→ **GOAL OF THE EXERCISE**
The result should be an exact copy of only the lines from the one with "Image resolution: width=1227" through the last line of the data below, with pictures omitted.

→ **SOURCE MATERIAL**
• • • • •
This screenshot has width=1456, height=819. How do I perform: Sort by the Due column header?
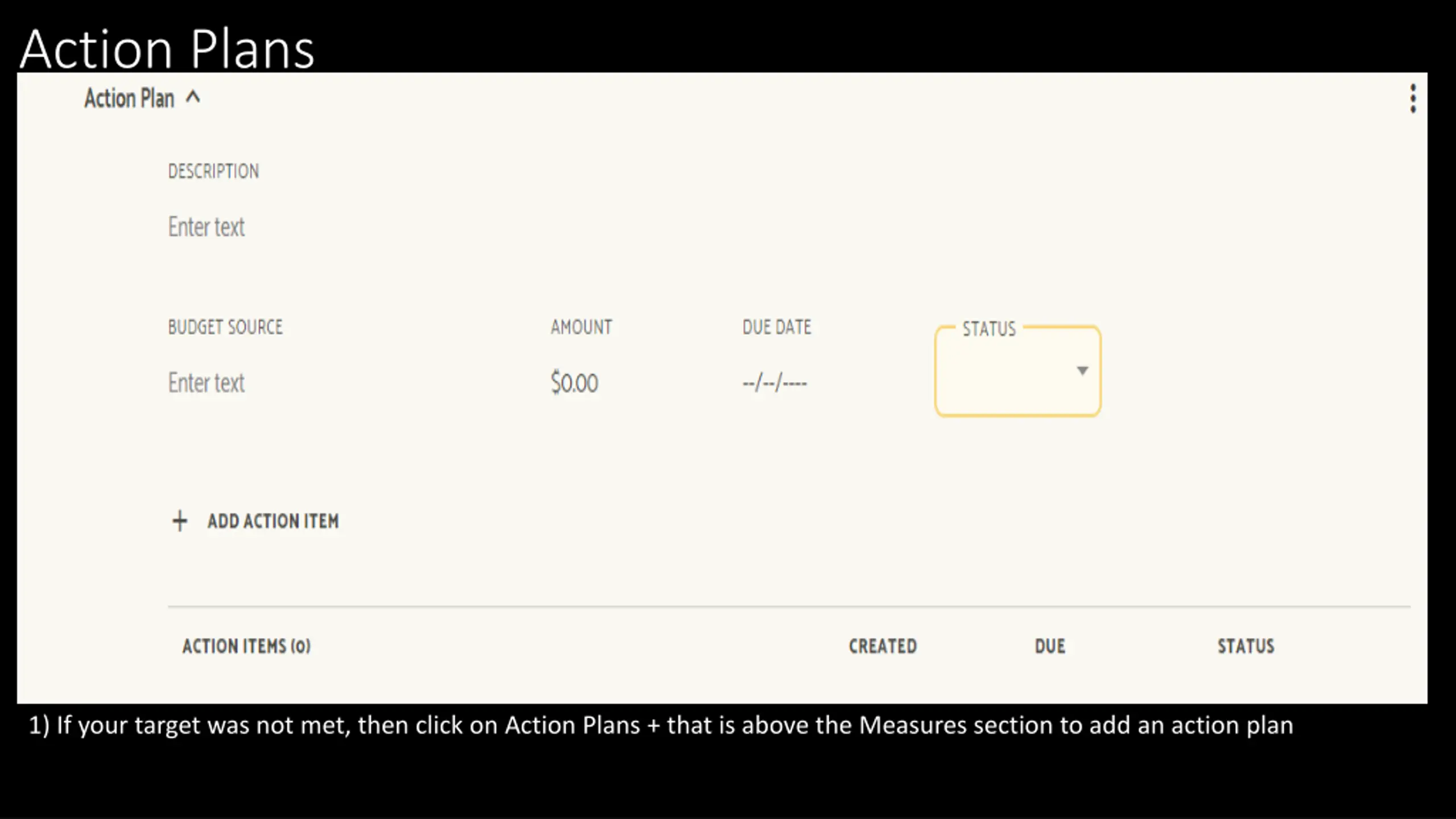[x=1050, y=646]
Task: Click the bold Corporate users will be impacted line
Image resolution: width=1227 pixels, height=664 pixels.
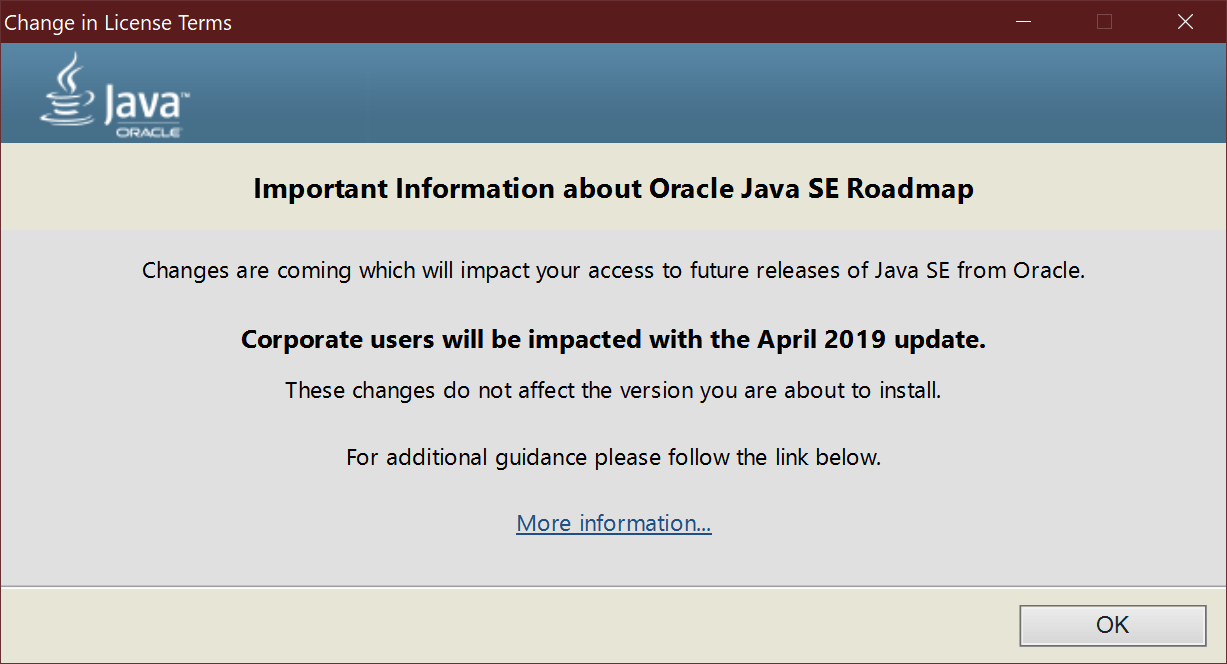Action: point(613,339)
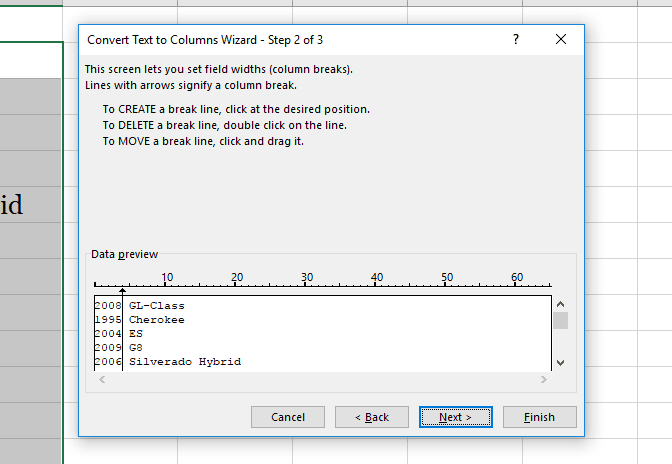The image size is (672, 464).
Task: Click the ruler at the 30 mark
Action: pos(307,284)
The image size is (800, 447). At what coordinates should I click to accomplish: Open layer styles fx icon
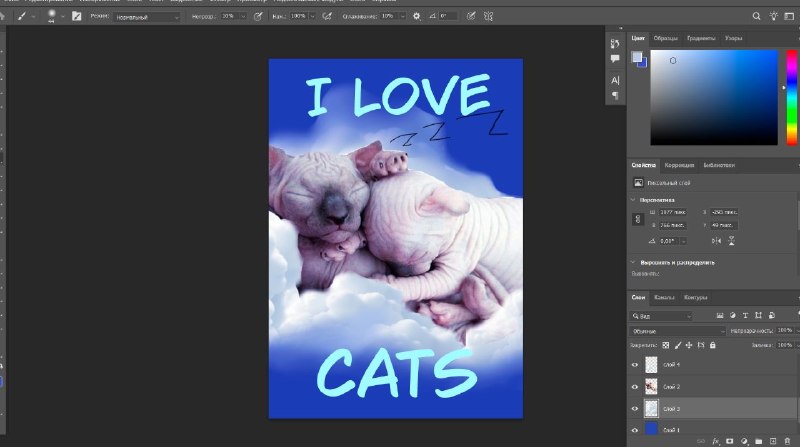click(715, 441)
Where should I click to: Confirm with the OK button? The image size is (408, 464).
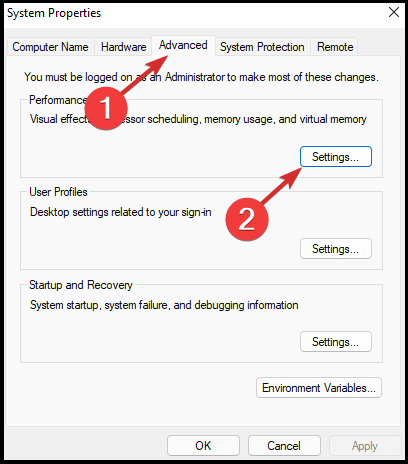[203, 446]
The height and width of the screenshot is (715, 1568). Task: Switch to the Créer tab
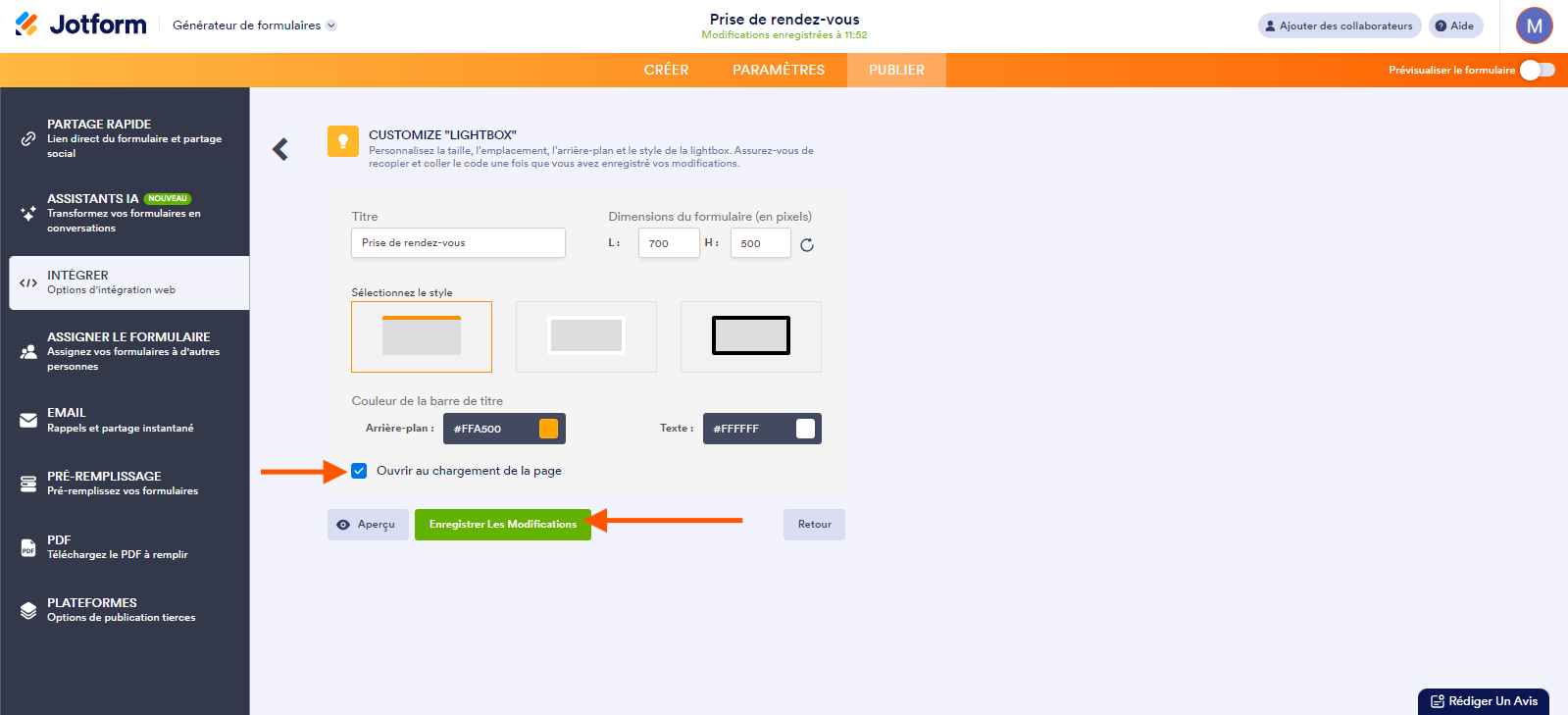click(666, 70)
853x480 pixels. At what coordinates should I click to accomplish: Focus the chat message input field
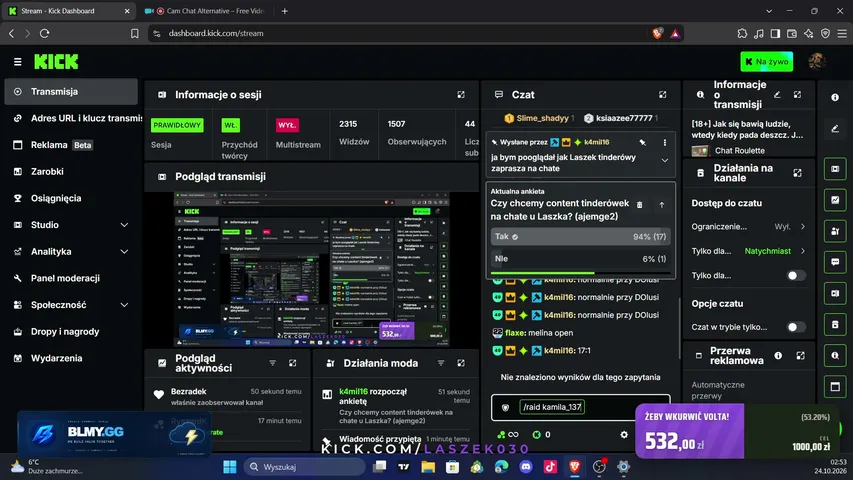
• • • • •
→ **ANSWER TO THIS PROBLEM**
Image resolution: width=1227 pixels, height=664 pixels.
Action: point(613,339)
The image size is (672, 464).
Task: Click the ruler at the 30 mark
Action: pos(307,284)
The image size is (800, 447). At what coordinates should I click to accomplish: Open layer styles fx icon
click(715, 441)
Where should I click to: Confirm with the OK button? The image size is (408, 464).
[203, 446]
The height and width of the screenshot is (715, 1568). Task: Switch to the Créer tab
click(666, 70)
853x480 pixels. At what coordinates should I click to accomplish: Focus the chat message input field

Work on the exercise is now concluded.